Thanks to Microsoft and Global Organizations

Dx29 is possible because of help from Microsoft and its employees. It is impossible to list all Microsoft employees who joined forces to collaborate on this initiative. Foundation 29 and in particular, Dx29 are honored by the privilege of working with Microsoft software engineers, product groups, and consultants. Architects from Microsoft Services, data engineers, data scientists and the legal department provided us with advice on privacy and data protection.
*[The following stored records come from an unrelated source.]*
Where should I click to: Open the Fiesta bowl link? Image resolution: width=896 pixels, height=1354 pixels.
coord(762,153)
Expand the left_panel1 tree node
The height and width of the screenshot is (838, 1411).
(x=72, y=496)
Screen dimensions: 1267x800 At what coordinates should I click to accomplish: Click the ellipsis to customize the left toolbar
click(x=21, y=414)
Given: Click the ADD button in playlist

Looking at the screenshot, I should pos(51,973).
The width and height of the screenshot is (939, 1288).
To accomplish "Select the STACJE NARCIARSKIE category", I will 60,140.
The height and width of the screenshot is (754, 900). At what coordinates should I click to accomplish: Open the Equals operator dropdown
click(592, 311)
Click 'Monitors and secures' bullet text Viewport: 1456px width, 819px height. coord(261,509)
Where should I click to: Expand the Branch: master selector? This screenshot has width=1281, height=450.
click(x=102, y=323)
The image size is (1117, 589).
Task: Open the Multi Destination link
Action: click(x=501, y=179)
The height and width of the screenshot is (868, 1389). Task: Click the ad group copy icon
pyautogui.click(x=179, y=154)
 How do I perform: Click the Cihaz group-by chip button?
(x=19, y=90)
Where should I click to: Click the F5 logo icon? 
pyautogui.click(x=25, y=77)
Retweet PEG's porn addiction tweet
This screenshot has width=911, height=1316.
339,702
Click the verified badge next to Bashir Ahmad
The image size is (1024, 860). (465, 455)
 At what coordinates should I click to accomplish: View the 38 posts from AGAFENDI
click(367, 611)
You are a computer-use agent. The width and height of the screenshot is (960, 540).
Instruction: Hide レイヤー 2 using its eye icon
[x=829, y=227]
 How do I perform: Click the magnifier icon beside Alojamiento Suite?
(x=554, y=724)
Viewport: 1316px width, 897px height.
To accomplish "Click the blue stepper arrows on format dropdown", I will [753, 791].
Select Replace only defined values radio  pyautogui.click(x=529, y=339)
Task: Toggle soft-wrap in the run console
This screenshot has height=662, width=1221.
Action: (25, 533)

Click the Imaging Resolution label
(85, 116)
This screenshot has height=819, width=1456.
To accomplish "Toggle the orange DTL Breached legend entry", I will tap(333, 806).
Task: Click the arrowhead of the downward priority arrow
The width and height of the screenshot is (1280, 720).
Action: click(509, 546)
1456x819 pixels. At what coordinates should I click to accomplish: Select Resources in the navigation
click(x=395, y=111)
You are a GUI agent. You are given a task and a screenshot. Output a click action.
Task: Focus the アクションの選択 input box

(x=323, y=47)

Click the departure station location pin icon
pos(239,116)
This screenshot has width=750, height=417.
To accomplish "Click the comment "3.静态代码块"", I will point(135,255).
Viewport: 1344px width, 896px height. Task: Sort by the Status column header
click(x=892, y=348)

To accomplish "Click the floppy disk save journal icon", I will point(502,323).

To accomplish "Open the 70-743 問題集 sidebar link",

I am proud to work for a company that empowers employees to achieve more. A lack of diagnosis is not only a stressful situation for patients and families, but also for healthcare professionals. Without a diagnosis, an appropriate treatment is not possible. With all the help received so far, Foundation 29 aims to empower physicians with the right tool to provide an accurate diagnosis.

I would like to thank the following organizations for their contributions to the development of the Dx29 tool and its pilot:

  • Centro de Investigación Biomédica en red de Enfermedades Raras (CIBERER), Madrid, Spain
  • Hospital La Paz de Madrid, Madrid, Spain
  • NIMGenetics, Madrid, Spain,
  • Idibell, Barcelona, Spain
  • The Global Commission on Rare Diseases

Rare disease patients are exceptions in clinical routines, but they drive the medical community towards precision medicine. Precision medicine should not be limited to exceptional cases, but spread to all patients, improving the standard of care for all.

Time is ticking. I know I won’t be able to find a cure for Sergio and he will have to live with Dravet Syndrome all his life. But having the possibility of creating a tool to speed up and improve diagnosis process for other children is a strong motivation for me, my family and the community around us. Helping others is sometimes the only way to heal your own wounds.